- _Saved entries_
=-=-=

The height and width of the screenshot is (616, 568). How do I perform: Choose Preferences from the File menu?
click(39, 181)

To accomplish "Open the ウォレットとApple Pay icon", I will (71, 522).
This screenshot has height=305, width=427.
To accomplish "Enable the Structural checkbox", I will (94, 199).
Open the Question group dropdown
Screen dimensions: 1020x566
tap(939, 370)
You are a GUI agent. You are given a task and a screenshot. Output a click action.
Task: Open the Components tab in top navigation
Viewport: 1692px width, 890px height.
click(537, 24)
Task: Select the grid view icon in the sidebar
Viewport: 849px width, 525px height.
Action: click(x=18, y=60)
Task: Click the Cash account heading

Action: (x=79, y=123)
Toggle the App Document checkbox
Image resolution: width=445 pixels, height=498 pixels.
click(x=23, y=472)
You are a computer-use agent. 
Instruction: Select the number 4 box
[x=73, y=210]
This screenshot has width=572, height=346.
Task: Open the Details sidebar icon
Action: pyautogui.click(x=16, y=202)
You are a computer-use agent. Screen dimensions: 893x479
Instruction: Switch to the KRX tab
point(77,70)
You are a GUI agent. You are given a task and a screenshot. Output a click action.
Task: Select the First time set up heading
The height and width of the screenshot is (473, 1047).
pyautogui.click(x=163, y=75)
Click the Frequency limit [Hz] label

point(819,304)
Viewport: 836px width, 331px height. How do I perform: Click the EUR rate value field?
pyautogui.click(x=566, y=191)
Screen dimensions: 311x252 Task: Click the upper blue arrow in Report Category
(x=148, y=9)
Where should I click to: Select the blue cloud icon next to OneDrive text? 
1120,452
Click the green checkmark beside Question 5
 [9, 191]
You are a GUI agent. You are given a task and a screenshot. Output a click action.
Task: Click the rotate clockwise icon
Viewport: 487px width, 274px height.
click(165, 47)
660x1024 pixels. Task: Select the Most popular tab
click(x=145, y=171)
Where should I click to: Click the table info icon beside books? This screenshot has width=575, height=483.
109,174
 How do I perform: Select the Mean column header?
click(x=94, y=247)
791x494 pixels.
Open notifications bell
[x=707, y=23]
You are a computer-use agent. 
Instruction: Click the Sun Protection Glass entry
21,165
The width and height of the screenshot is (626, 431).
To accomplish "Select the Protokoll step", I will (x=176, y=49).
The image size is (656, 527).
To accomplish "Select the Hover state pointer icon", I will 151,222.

=-=-=

- _WORK INSTRUCTION_
Exactly as written above, copy every line.

- _SOLUTION FOR THIS PROBLEM_
The height and width of the screenshot is (616, 568). How do I perform: Choose Preferences from the File menu?
click(39, 181)

To accomplish "Open the ウォレットとApple Pay icon", I will (71, 522).
This screenshot has height=305, width=427.
To accomplish "Enable the Structural checkbox", I will (94, 199).
Open the Question group dropdown
Screen dimensions: 1020x566
tap(939, 370)
You are a GUI agent. You are given a task and a screenshot. Output a click action.
Task: Open the Components tab in top navigation
Viewport: 1692px width, 890px height.
click(537, 24)
Task: Select the grid view icon in the sidebar
Viewport: 849px width, 525px height.
Action: click(x=18, y=60)
Task: Click the Cash account heading

Action: (x=79, y=123)
Toggle the App Document checkbox
Image resolution: width=445 pixels, height=498 pixels.
click(x=23, y=472)
You are a computer-use agent. 
Instruction: Select the number 4 box
[x=73, y=210]
This screenshot has width=572, height=346.
Task: Open the Details sidebar icon
Action: pyautogui.click(x=16, y=202)
You are a computer-use agent. Screen dimensions: 893x479
Instruction: Switch to the KRX tab
point(77,70)
You are a GUI agent. You are given a task and a screenshot. Output a click action.
Task: Select the First time set up heading
The height and width of the screenshot is (473, 1047).
pyautogui.click(x=163, y=75)
Click the Frequency limit [Hz] label

point(819,304)
Viewport: 836px width, 331px height. How do I perform: Click the EUR rate value field?
pyautogui.click(x=566, y=191)
Screen dimensions: 311x252 Task: Click the upper blue arrow in Report Category
(x=148, y=9)
Where should I click to: Select the blue cloud icon next to OneDrive text? 
1120,452
Click the green checkmark beside Question 5
 [9, 191]
You are a GUI agent. You are given a task and a screenshot. Output a click action.
Task: Click the rotate clockwise icon
Viewport: 487px width, 274px height.
click(165, 47)
660x1024 pixels. Task: Select the Most popular tab
click(x=145, y=171)
Where should I click to: Click the table info icon beside books? This screenshot has width=575, height=483.
109,174
 How do I perform: Select the Mean column header?
click(x=94, y=247)
791x494 pixels.
Open notifications bell
[x=707, y=23]
You are a computer-use agent. 
Instruction: Click the Sun Protection Glass entry
21,165
The width and height of the screenshot is (626, 431).
To accomplish "Select the Protokoll step", I will (x=176, y=49).
The image size is (656, 527).
To accomplish "Select the Hover state pointer icon", I will 151,222.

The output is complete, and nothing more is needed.